United States Army soldier

Ellis R. Weicht (April 17, 1916 – December 3, 1944) was a United States Army soldier and a recipient of the United States military's highest decoration—the Medal of Honor—for his actions in World War II.

==Career==
Weicht joined the Army from Bedford, Pennsylvania in February 1942, and by December 3, 1944, was serving as a Sergeant in Company F, 142nd Infantry Regiment, 36th Infantry Division. On that day, during fighting in Saint-Hippolyte, France, he single-handedly attacked two hostile gun emplacements before being killed while attacking an enemy road block. For his actions during the battle, he was posthumously awarded the Medal of Honor seven months later, on July 19, 1945.

Weicht was buried at the Epinal American Cemetery and Memorial in Épinal, France.

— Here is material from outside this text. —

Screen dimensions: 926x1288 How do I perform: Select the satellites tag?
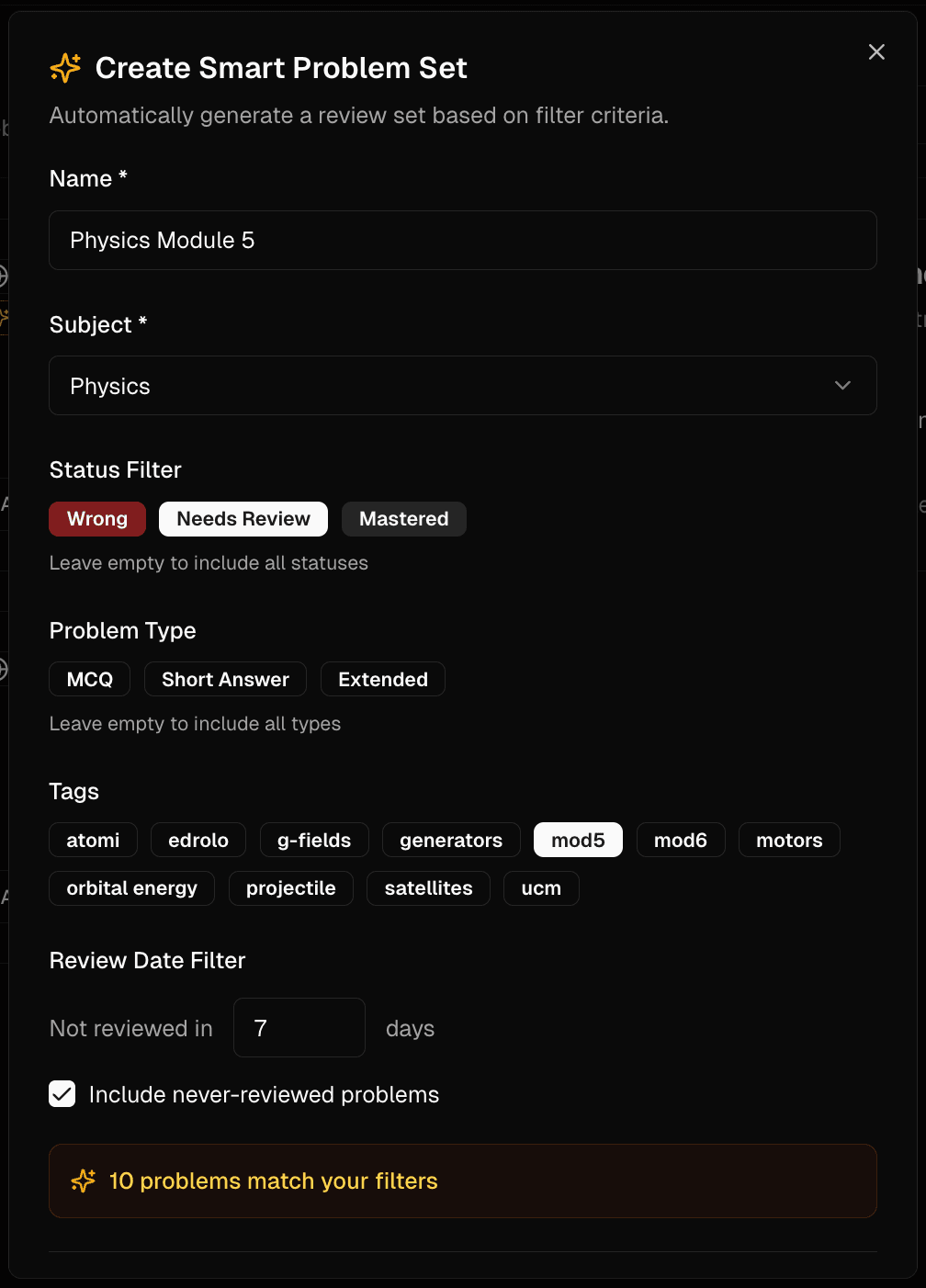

==Medal of Honor citation==
Sergeant Weicht's official Medal of Honor citation reads:
For commanding an assault squad in Company F's attack against the strategically important Alsace town of St. Hippolyte on December 3, 1944. He aggressively led his men down a winding street, clearing the houses of opposition as he advanced. Upon rounding a bend, the group was suddenly brought under the fire of 2 machineguns emplaced in the door and window of a house 100 yards distant. While his squad members took cover, Sgt. Weicht moved rapidly forward to a high rock wall and, fearlessly exposing himself to the enemy action, fired 2 clips of ammunition from his rifle. His fire proving ineffective, he entered a house opposite the enemy gun position, and, firing from a window, killed the 2 hostile gunners. Continuing the attack, the advance was again halted when two 20-mm. guns opened fire on the company. An artillery observer ordered friendly troops to evacuate the area and then directed artillery fire upon the gun positions. Sgt. Weicht remained in the shelled area and continued to fire on the hostile weapons. When the barrage lifted and the enemy soldiers attempted to remove their gun, he killed 2 crewmembers and forced the others to flee. Sgt. Weicht continued to lead his squad forward until he spotted a road block approximate 125 yards away. Moving to the second floor of a nearby house and firing from a window, he killed 3 and wounded several of the enemy. Instantly becoming a target for heavy and direct fire, he disregarded personal safety to continue his fire, with unusual effectiveness, until he was killed by a direct hit from an antitank gun.